Friday, June 13, 2014

HRW ’14: A Quiet Inquisition

Is it too late to repeal the Boland Amendment? Surely, this is not what famous Sandinista supporters like Jackson Browne and Bill de Blasio had in mind. They might have been happy to see their old political heart throb Daniel Ortega regain the Nicaraguan presidency, but it came at a price. Ortega agreed to support legislation making abortion completely 100% illegal in the country and he delivered. Alessandra Zeka & Holen Sabrina Kahn follow a Sandinista-loyalist OBGYN as she deals with the consequences of the new policy throughout A Quiet Inquisition, which screens during the 2014 Human Rights Watch Film Festival in New York.

There was a time when the word church would have Ortega reaching for his gun. Then the voters heaved him out of power. Low and behold, Ortega saw the light in 2006, converting to Catholicism and reinventing himself as a Christian Liberation Socialist. Apparently, he agreed to follow the local diocese’s domestic policies, in exchange for their fairly overt support. As a result, Dr. Carla Cerrato and her colleagues can do absolutely nothing to “interfere” with a technically living baby/fetus, no matter what the health risks for the mother. While nobody directly addresses the enforcement, it is clearly severe enough that neither Dr. Cerrato nor her colleagues ever even try to bend the rules.

The irony of Sandinista Nicaragua becoming a socialist Handmaid’s Tale is so massively obvious, Inquisition and its subject simply cannot ignore it, but Zeka & Kahn resist exploring it as much as possible. One would think any muckraker worth their salt would try to approach Hizzoner for his assessment of women’s rights under Ortega. Instead, they concentrate on horror stories (one suspects to minimize the Sandinista particulars and maximize its general abortion-rights messaging). However, as sad as each case study is, they quickly become repetitive.

Frankly, Inquisition completely misses the bigger picture. This law is not changing anytime soon, because Ortega is not leaving office again without a full scale revolution. Having recently repealed presidential term limits, he is clearly following the Chavez-Morales playbook, turning relatively legitimate electoral victories into a lifetime dictatorships by undermining democratic safeguards with rigged constituent assemblies and the like.

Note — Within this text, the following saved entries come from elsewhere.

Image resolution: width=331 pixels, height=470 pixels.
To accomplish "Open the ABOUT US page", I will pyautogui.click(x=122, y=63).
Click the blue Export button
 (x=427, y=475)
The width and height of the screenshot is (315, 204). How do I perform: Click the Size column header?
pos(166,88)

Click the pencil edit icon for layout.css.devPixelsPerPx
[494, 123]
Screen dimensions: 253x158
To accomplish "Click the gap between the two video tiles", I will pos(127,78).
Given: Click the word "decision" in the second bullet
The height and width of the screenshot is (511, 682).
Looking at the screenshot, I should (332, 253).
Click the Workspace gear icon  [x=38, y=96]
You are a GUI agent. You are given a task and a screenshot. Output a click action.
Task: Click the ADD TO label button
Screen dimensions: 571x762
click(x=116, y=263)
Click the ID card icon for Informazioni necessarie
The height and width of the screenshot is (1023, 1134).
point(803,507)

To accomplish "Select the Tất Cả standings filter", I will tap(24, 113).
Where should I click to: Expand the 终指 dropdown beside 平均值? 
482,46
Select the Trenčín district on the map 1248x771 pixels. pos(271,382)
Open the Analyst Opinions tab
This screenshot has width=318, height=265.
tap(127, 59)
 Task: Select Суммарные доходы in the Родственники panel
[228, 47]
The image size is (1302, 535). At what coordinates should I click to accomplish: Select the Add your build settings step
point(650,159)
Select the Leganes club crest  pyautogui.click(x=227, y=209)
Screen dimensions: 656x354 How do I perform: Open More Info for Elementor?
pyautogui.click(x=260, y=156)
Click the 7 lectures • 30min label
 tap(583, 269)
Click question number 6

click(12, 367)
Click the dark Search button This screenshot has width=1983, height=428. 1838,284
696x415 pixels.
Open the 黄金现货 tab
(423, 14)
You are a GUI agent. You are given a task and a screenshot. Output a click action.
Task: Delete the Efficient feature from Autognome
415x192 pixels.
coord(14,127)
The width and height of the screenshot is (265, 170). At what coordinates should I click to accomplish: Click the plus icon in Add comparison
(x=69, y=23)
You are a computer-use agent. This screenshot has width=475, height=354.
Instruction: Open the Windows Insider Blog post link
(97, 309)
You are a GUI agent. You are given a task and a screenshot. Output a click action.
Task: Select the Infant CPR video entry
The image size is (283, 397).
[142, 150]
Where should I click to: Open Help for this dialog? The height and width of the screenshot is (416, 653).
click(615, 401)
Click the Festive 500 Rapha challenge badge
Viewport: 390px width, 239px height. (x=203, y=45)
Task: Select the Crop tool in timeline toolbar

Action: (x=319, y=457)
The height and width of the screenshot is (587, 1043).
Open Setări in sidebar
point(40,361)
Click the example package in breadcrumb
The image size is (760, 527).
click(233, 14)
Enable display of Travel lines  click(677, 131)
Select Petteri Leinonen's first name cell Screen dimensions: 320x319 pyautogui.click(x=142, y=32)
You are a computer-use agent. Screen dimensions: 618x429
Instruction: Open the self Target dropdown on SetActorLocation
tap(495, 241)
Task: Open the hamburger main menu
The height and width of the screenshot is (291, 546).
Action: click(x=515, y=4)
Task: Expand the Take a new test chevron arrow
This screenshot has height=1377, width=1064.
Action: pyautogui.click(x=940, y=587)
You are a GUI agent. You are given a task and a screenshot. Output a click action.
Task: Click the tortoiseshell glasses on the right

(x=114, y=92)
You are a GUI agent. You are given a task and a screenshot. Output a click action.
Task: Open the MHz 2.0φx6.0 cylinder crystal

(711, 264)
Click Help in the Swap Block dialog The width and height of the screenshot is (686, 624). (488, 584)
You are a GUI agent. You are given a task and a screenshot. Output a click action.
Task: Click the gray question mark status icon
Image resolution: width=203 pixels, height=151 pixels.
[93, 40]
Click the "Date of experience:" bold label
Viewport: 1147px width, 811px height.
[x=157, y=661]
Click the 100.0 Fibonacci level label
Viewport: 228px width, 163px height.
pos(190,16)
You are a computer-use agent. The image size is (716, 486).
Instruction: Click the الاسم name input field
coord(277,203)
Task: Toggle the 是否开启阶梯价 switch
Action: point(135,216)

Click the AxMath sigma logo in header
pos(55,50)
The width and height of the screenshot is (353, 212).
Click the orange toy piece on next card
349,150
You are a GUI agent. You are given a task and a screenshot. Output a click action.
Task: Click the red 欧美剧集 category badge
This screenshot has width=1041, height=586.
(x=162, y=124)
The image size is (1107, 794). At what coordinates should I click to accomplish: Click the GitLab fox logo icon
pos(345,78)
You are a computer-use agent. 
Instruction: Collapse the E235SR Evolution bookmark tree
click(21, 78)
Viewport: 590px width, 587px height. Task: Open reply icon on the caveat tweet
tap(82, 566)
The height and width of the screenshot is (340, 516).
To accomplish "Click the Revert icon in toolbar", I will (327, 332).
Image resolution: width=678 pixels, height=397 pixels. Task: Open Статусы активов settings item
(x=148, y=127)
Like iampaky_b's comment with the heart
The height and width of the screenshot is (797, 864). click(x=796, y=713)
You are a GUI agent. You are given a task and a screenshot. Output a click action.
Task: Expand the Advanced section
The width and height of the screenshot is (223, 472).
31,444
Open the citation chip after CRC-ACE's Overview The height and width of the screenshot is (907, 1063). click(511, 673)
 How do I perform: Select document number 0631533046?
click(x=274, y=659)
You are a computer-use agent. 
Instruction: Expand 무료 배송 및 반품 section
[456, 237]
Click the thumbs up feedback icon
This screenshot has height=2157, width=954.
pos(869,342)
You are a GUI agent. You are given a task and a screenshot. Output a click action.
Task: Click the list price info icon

Incidentally, from what we glean from Inquisition, the new-old regime has done nothing to improve the average Nicaraguan’s standard of living, either. Still, it is always refreshing to see a leftist regime take heat from the port-side, but the obvious potential avenues for follow-up are conspicuously absent. Recommended only for the most ardent international women’s rights activists, A Quiet Inquisition screens this Sunday (6/15) at the Walter Reade Theater and next Friday (6/20) at the IFC Center, as part of this year’s HRW Film Festival in New York.